Department of Pharmacy, Xinhua Hospital, Shanghai Jiaotong University, Shanghai, P. R. China.
Am J Chin Med. 2015;43(2):337-47. doi: 10.1142/S0192415X15500226. Epub 2015 Mar 19.
Breast cancer (BC) is the most frequently diagnosed type of cancer all over the world. Angiogenesis, a physiological or pathological process characterized by the sprouting of new blood vessels from existing vessels, plays a vital role in tumor nutrition. In this work, we used JSI-124 (Cucurbitacin I), a selective JAK/STAT3 signaling pathway inhibitor, to investigate the role of STAT3 in tumor angiogenesis of a human BC cell line in vitro. JSI-124 inhibited cell viability, proliferation, adhesion, migration and tube formation of a human BC cell line MDA-MB-468. After transfection with pMXs-Stat3C, a dominant active mutant, the inhibitory effects of JSI-124 on MDA-MB-468 were abolished. Furthermore, JSI-124 reduced the phosphorylation of STAT3. These results suggested that JSI-124 inhibited tumor angiogenesis of the human BC cell line in vitro through the reduction of STAT3 phosphorylation. In addition, JSI-124 could reduce VEGF transcription and secretion, suggesting that JSI-124 is also involved in the inhibition of the VEGF autocrine loop in the tumor microenvironment.

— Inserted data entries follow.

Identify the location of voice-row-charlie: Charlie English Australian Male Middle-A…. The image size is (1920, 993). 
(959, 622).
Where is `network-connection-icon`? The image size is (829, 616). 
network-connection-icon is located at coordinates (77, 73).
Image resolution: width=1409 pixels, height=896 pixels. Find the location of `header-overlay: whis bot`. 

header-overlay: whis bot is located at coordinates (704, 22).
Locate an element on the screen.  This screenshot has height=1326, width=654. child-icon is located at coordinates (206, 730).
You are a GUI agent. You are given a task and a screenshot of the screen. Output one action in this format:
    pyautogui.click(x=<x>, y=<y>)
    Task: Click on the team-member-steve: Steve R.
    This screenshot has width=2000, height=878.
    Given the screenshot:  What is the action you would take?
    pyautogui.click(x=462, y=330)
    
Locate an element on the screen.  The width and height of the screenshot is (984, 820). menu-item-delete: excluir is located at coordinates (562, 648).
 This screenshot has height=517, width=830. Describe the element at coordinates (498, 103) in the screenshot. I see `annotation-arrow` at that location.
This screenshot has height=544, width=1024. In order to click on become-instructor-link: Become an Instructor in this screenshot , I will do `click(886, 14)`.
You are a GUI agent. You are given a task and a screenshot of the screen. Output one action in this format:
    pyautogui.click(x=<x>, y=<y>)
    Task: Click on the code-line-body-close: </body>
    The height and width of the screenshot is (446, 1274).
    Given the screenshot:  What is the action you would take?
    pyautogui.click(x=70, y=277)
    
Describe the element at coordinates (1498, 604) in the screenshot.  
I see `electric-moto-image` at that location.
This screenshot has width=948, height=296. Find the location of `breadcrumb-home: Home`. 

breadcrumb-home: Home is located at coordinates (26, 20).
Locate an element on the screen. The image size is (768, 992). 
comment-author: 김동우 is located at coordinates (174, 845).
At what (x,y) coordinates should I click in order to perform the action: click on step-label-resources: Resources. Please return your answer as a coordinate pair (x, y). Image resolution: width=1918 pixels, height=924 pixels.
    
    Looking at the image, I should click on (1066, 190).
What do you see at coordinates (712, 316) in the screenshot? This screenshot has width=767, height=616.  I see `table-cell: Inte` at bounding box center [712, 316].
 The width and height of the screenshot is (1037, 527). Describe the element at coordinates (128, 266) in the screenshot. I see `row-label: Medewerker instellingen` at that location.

乳腺癌(BC)是全世界最常见的癌症类型。血管生成,一种以新血管从现有血管中发芽为特征的生理或病理过程,在肿瘤营养中起着至关重要的作用。在这项工作中,我们使用 JSI-124(葫芦素 I),一种选择性 JAK/STAT3 信号通路抑制剂,来研究 STAT3 在体外人乳腺癌细胞系肿瘤血管生成中的作用。JSI-124 抑制了人乳腺癌细胞系 MDA-MB-468 的细胞活力、增殖、黏附、迁移和管状形成。用 pMXs-Stat3C 转染后,一种显性激活突变体,JSI-124 对 MDA-MB-468 的抑制作用被消除。此外,JSI-124 降低了 STAT3 的磷酸化。这些结果表明,JSI-124 通过降低 STAT3 的磷酸化来抑制体外人乳腺癌细胞系的肿瘤血管生成。此外,JSI-124 可以减少 VEGF 的转录和分泌,表明 JSI-124 还参与了肿瘤微环境中 VEGF 自分泌环的抑制。